== Text provided ==
Of all human endeavors war is among the worst. When one highly organized community decides to commit its resources to attack and destroy another community, things can get ugly. Bringing about the end of a war can be as disastrous as starting one.

For those few of us old enough to remember the end of the American involvement in the Vietnam War we are having “deja vu all over again.” But not quite. Over 50,000 Americans and between one and two million Vietnamese died in that war. The Vietnamese had already fought successful wars of liberation against the Japanese and their French colonizers. The U.S. stepped in after the French defeat at Diem Diem Phu.

Early on, one of the dominating factors of the conflict was the “domino theory,” which stated that if communism was not stopped in Nam it would overwhelm the other states of Southeast Asia. Hundreds of thousands of combat troop were committed. Our country was nearly torn asunder by internal disagreement over the moral legitimacy of the war. The media pictures of thousands of Vietnamese, stranded during the “Fall of Saigon” haunted Americans.

In the end Vietnam became a communist state but the rest of Southeast Asia didn’t. A few years later President Nixon initiated diplomatic relations with the largest communist presence in the region, China. They have evolved into one of our primary trading partners. I was working at the United Nations when Vietnam became a member of that family of nations. It was a cause for celebration.

Recently I visited the one of the primary battlefields and cemeteries of our most destructive war. Six to 800,000 thousand Americans died in the Civil War. Over 17,000 Union soldiers are buried in the Vicksburg National Cemetery in Mississippi, including my great-great grandfather. The vast majority of these men are in graves marked by numbers not names. Their identities are merged in the blood and the mud of the battlefield where they fell defending the Union and human freedom.

(Items for locating described things)

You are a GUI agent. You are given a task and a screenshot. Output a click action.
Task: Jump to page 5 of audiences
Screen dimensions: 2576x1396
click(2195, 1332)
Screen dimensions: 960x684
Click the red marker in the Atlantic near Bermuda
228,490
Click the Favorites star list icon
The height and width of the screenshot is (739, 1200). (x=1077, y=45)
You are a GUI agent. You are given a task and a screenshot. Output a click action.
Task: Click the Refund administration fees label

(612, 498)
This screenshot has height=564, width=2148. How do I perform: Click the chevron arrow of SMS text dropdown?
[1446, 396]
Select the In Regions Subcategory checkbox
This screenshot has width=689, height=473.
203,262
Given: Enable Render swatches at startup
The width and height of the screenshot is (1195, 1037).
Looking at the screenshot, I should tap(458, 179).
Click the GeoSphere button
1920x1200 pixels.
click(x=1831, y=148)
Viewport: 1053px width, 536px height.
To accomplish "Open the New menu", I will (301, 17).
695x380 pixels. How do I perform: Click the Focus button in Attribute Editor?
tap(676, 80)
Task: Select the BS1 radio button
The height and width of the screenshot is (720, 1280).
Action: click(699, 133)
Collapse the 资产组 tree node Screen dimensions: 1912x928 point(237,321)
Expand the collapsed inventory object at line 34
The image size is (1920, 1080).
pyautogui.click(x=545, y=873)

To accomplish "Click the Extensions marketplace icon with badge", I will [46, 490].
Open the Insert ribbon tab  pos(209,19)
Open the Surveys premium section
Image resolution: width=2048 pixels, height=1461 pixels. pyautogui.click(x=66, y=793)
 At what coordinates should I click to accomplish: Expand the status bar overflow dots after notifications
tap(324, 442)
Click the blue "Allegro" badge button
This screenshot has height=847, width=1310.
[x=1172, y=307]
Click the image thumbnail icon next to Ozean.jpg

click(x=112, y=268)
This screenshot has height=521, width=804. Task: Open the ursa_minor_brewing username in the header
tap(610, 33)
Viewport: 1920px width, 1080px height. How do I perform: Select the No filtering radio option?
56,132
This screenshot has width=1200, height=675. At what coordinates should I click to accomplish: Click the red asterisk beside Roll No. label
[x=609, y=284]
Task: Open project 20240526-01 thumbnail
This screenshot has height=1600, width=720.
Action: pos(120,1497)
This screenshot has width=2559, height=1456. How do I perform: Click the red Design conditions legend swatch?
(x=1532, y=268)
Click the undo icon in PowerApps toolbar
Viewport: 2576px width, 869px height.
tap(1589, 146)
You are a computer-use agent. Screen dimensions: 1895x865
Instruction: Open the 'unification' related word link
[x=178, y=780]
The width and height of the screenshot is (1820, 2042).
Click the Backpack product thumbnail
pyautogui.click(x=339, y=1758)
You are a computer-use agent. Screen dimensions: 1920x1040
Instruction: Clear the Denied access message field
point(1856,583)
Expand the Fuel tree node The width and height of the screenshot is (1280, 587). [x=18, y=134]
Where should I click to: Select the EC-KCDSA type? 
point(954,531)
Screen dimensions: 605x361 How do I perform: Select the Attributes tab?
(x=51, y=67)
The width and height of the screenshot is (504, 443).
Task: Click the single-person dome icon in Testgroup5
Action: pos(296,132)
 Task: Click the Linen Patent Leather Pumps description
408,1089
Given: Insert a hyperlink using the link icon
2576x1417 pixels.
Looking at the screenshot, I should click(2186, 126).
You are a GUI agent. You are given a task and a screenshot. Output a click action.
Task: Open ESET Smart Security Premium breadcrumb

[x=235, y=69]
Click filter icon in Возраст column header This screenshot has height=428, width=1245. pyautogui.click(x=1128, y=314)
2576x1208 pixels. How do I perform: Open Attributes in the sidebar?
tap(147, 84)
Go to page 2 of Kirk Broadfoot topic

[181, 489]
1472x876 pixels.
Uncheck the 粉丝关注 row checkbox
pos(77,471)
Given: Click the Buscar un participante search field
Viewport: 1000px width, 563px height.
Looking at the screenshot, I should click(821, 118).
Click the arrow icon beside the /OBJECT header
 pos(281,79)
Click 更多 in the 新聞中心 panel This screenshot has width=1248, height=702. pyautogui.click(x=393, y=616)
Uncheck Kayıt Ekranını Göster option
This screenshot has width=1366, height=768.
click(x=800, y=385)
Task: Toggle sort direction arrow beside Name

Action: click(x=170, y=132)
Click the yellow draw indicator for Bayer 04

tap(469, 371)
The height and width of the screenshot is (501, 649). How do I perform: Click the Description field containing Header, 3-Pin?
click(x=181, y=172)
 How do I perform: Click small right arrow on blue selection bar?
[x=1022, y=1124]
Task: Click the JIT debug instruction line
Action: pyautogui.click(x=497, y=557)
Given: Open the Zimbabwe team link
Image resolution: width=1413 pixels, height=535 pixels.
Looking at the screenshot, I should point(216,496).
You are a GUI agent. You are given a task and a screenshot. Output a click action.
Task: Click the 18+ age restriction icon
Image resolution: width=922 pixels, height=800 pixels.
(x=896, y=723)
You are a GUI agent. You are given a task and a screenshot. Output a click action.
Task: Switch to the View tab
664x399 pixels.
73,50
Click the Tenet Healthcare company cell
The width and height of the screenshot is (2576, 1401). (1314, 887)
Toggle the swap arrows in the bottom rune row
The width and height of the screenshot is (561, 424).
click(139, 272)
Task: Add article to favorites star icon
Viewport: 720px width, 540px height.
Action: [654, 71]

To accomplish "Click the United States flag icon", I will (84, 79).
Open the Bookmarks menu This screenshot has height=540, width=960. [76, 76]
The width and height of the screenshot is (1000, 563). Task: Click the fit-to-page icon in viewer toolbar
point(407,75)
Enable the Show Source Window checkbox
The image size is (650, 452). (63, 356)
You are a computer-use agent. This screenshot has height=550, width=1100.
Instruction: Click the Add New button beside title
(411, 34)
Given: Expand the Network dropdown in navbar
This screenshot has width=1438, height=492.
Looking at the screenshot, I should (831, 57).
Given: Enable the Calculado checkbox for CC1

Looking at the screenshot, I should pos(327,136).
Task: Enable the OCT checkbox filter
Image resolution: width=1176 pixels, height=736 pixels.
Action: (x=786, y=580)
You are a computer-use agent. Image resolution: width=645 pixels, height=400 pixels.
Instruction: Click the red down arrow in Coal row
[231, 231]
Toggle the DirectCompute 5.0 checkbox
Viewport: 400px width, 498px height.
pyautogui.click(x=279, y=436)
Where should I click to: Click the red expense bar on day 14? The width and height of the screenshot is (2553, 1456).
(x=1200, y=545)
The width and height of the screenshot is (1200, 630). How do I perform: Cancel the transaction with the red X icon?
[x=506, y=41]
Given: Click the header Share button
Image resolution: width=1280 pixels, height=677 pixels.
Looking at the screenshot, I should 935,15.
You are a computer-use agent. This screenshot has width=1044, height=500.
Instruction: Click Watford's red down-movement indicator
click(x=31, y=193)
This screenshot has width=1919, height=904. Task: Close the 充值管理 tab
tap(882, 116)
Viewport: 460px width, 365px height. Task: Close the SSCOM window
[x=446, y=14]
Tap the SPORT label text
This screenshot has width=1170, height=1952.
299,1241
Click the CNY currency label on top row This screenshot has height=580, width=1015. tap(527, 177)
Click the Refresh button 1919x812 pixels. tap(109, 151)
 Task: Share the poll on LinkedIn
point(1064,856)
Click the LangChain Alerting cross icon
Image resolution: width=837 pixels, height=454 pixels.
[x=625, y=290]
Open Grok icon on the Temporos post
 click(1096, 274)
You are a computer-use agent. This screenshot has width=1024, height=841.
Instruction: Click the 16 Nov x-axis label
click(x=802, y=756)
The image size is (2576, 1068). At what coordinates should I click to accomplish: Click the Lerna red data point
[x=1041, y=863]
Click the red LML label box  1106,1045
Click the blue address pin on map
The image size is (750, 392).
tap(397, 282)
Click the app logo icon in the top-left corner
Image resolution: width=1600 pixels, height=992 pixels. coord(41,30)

== Instructions to follow ==
Does each statement below agree with the text about war? Answer yes or no for each, and quote the words of the text that decide it.
1. More than 50,000 Americans died in the Vietnam War.
2. Most of the Union soldiers buried in the Vicksburg National Cemetery lie in graves marked with their names.
3. After the Vietnam War, the rest of Southeast Asia also became communist.

== Written response ==
1. Yes: "Over 50,000 Americans and between one and two million Vietnamese died in that war."
2. No: "The vast majority of these men are in graves marked by numbers not names."
3. No: "In the end Vietnam became a communist state but the rest of Southeast Asia didn’t."